INSTRUCTION >>
Summarize the text on depictions of George IV below in two sentences.

TEXT TO READ >>
= Cultural depictions of George IV =

George IV has been depicted many times in popular culture.

==Literature==
- George IV appears as a character in Rodney Stone by Arthur Conan Doyle (1896), where he is shown as an irresponsible spendthrift, wildly self-indulgent and given to self-delusion, but not without some kindly impulses.
- In Bernard Cornwell's novel Sharpe's Regiment, which is set during the Regency period, he is portrayed as fat, extravagant and possibly suffering from the same insanity which had afflicted his father. He is an enthusiastic fan of Richard Sharpe's military exploits, and claims to have been present at the Battle of Talavera and to have helped Sharpe capture a French Imperial Eagle (an event depicted in Cornwell's earlier novel Sharpe's Eagle). In the novel's afterword, Cornwell said he based the remark on an historical incident when George, during a dinner party at which the Duke of Wellington was present, claimed to have led a charge at the Battle of Waterloo.
- George IV appears as a character in The Regency, Volume 13 of The Morland Dynasty, a series of historical novels by author Cynthia Harrod-Eagles. The fictional Lucy Morland, Countess of Aylesbury, is one of his 'set' and his reign and regency provide the backdrop to the novel.
- Bernard Bastable's Dead, Mr. Mozart (1995) is a detective novel whose main character is an alternate version of Wolfgang Mozart who survives in the 1820s and has settled in England. The story's main crisis is that odd circumstances have drawn Mozart into damage control duty to prevent further eruption of the enmity between King George IV and Caroline of Brunswick immediately following the old king's death.

==Film==
On screen, George IV has been portrayed by:
- Charles Chapman in the silent short Beau Brummel (1913), based on the novel by Booth Tarkington
- Teddy Arundell in the silent film The Romance of Lady Hamilton (1919)

PROVIDED MATERIAL >>

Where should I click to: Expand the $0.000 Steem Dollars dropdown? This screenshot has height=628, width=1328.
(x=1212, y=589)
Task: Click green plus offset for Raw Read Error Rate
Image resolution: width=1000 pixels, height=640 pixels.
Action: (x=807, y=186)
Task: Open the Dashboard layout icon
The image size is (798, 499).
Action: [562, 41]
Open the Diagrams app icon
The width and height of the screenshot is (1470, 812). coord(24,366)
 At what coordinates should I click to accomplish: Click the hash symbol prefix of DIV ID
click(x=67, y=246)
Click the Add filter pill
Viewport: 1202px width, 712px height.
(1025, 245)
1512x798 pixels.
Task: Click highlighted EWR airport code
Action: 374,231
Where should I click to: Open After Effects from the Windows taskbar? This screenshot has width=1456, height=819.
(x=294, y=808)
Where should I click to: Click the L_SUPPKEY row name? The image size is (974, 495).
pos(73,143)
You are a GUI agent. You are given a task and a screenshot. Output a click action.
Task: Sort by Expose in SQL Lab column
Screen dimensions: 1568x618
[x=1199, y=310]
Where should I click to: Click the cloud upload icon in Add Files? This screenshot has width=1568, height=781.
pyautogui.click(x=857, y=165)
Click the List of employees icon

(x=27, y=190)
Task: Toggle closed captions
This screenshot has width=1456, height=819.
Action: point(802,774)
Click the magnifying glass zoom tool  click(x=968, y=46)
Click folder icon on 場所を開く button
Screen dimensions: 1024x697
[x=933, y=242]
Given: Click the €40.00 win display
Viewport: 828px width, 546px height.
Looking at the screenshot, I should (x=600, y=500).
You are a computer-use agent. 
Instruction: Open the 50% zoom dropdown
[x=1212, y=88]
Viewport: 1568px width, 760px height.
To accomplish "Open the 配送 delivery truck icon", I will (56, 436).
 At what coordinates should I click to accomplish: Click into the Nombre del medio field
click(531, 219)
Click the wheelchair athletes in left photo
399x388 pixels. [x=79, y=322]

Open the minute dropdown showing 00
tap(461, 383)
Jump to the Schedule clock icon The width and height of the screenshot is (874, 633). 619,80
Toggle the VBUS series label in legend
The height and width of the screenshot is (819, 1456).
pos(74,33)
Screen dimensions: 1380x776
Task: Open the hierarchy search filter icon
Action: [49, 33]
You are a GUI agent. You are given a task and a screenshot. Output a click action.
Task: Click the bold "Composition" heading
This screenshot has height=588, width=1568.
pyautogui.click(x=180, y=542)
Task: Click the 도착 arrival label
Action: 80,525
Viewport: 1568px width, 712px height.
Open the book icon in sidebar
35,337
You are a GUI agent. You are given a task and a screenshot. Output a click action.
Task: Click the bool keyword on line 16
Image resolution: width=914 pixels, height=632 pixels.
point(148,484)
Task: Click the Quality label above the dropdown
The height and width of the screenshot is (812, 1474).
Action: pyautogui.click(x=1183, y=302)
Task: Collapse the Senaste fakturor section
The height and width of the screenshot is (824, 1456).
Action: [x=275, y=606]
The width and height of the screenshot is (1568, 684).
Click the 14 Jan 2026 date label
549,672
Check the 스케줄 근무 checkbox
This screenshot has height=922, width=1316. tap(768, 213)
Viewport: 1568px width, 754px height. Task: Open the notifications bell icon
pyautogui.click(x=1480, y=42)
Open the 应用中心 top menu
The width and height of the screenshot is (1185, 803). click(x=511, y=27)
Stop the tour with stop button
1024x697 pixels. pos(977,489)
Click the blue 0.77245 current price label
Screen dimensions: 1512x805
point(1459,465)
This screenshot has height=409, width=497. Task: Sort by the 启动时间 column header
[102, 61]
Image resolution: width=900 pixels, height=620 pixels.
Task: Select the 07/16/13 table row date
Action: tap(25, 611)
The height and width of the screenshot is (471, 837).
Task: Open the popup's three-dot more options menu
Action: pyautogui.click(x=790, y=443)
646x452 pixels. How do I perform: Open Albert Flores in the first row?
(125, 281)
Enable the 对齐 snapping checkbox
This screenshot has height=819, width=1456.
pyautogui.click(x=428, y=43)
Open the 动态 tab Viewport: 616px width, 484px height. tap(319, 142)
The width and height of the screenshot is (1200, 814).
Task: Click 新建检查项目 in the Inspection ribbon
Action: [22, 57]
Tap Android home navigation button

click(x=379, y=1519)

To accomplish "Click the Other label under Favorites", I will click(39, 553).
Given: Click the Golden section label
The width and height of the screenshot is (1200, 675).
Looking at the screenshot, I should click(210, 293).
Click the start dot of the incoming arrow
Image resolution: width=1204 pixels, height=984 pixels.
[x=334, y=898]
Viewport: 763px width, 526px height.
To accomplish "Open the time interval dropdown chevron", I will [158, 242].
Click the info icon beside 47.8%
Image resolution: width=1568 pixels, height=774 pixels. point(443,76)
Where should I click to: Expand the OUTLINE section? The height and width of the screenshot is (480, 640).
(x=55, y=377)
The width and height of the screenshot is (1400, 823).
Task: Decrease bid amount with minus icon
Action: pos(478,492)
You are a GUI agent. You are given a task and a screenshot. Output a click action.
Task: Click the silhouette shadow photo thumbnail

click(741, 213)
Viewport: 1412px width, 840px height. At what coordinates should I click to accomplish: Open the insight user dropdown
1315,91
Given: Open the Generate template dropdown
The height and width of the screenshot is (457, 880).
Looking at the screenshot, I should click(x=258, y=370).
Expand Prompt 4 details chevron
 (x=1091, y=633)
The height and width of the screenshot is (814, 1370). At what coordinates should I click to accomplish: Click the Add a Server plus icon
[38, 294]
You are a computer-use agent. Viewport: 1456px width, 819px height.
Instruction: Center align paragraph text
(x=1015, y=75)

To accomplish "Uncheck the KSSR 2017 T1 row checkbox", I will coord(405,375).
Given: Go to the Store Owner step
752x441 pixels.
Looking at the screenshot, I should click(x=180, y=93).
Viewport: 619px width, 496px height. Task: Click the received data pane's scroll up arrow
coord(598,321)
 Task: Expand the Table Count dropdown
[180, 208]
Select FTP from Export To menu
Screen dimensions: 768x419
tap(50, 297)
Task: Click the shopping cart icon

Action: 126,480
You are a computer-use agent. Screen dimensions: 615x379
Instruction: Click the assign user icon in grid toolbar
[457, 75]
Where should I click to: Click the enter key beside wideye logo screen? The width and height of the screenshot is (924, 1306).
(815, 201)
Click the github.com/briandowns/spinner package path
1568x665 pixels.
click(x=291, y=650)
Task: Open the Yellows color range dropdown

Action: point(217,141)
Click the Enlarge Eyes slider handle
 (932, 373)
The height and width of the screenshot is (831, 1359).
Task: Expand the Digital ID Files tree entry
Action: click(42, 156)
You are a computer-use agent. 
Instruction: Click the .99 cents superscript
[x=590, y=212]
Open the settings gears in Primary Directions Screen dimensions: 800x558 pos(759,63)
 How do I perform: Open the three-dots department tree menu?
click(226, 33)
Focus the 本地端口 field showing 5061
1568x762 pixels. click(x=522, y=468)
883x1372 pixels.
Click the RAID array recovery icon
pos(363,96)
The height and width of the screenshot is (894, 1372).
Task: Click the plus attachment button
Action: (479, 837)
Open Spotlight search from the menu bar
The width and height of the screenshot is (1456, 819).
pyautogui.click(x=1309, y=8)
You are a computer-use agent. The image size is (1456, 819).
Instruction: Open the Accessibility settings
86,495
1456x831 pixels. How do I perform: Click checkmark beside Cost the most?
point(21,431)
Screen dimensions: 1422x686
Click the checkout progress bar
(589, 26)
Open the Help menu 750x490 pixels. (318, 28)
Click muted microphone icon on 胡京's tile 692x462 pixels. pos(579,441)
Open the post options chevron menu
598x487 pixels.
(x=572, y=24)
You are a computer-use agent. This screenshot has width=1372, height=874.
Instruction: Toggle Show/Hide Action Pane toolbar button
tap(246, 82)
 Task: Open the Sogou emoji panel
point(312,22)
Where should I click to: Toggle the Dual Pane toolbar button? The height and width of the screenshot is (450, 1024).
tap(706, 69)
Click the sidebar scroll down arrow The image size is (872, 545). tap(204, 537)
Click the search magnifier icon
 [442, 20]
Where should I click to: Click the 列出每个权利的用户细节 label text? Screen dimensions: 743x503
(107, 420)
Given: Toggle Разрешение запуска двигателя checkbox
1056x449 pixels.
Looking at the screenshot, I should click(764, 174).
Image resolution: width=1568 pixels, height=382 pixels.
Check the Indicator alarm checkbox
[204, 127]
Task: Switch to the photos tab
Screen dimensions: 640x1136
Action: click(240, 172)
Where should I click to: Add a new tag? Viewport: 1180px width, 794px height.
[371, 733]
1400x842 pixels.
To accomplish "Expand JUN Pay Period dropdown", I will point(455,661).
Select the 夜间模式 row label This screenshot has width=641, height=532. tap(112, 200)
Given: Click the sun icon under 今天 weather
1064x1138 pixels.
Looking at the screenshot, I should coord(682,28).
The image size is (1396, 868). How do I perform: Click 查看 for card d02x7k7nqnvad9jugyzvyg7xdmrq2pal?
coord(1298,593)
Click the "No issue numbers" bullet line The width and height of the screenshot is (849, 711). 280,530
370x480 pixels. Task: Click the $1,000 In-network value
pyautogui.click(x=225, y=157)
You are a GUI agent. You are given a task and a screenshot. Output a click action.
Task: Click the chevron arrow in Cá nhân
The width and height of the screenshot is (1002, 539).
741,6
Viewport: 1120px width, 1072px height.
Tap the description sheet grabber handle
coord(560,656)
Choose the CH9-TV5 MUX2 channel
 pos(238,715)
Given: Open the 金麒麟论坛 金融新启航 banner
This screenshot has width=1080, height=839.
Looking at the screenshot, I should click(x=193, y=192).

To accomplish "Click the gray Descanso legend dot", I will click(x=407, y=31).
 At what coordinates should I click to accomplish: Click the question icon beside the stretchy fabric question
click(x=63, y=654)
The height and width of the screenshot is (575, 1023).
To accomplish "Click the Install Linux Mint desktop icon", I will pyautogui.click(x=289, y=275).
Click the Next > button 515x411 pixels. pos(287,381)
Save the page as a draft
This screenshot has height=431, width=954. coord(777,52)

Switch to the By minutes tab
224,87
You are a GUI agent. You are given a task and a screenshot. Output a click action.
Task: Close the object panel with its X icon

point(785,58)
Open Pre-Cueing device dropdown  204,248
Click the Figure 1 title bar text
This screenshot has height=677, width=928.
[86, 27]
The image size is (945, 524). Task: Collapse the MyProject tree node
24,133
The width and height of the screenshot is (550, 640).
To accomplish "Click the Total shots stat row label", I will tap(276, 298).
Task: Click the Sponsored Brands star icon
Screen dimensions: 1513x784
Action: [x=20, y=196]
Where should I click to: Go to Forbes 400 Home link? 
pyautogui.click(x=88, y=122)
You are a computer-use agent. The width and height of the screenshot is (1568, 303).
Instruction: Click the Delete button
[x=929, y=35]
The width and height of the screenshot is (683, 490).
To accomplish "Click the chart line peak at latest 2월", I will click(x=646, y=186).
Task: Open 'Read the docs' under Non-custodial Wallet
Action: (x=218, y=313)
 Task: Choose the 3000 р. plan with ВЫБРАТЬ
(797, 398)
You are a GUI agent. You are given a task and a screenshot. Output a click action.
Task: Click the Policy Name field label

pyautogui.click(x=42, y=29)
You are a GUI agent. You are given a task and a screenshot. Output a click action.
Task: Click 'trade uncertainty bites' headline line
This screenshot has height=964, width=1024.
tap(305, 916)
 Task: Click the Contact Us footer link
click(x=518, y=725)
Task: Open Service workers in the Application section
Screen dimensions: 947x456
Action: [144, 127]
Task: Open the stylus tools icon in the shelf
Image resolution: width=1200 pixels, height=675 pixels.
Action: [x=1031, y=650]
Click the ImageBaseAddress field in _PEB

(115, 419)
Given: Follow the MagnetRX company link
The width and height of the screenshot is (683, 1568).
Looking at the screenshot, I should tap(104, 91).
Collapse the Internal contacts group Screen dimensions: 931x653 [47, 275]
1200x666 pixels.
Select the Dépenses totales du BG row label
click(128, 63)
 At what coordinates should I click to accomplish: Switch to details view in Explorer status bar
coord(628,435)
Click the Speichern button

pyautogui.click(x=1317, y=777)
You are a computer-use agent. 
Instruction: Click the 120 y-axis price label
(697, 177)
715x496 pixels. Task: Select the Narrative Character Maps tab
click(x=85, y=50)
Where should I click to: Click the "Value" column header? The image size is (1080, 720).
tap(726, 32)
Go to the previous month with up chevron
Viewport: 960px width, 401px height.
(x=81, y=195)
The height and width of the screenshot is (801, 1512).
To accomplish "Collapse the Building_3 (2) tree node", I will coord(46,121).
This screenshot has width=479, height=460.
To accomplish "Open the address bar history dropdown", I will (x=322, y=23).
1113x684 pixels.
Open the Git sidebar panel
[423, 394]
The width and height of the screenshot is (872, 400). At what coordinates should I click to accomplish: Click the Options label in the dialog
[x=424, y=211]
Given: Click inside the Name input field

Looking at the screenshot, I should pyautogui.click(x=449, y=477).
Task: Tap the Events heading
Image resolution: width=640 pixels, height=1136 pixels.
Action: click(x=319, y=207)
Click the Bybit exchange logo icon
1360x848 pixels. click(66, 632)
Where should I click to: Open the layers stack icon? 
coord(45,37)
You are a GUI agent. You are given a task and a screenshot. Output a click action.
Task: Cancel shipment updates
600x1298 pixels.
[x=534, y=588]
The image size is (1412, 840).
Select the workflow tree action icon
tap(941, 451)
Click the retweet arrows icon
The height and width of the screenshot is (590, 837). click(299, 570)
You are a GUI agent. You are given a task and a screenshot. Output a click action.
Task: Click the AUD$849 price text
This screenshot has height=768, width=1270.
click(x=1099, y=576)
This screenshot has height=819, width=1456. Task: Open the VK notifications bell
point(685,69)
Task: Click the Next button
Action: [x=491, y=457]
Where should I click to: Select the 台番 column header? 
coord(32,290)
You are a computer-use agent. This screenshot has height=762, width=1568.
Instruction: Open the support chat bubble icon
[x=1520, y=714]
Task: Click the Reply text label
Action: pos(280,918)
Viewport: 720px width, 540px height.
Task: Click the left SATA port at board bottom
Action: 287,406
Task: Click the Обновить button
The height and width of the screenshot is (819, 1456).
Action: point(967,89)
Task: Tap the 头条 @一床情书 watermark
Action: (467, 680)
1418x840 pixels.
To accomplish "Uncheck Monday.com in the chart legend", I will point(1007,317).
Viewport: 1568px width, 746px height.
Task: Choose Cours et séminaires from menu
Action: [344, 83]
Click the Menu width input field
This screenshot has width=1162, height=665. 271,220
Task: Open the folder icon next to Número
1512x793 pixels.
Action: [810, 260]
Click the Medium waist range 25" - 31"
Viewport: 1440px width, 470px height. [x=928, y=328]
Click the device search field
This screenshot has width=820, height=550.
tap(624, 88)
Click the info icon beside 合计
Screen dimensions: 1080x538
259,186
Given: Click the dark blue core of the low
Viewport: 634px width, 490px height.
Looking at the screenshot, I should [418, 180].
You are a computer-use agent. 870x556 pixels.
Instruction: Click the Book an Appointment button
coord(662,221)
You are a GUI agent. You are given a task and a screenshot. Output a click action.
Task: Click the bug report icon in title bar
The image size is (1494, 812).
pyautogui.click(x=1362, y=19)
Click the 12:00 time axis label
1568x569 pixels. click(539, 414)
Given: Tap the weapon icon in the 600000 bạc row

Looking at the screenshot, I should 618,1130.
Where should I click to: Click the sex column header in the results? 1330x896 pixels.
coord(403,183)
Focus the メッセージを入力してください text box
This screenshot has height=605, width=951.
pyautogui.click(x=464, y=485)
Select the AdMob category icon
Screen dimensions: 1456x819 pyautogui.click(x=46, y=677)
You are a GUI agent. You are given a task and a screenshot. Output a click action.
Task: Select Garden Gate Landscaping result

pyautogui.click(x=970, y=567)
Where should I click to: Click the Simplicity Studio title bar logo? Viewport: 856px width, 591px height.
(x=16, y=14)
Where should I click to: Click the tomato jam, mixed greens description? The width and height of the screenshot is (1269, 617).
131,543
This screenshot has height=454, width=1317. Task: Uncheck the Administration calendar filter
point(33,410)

ANSWER IN FULL >>
George IV appears as a character in several novels, including Arthur Conan Doyle's Rodney Stone, which shows him as an irresponsible spendthrift, and Bernard Cornwell's Sharpe's Regiment, which portrays him as fat, extravagant and possibly insane. On screen, he was played by Charles Chapman in Beau Brummel (1913) and by Teddy Arundell in The Romance of Lady Hamilton (1919).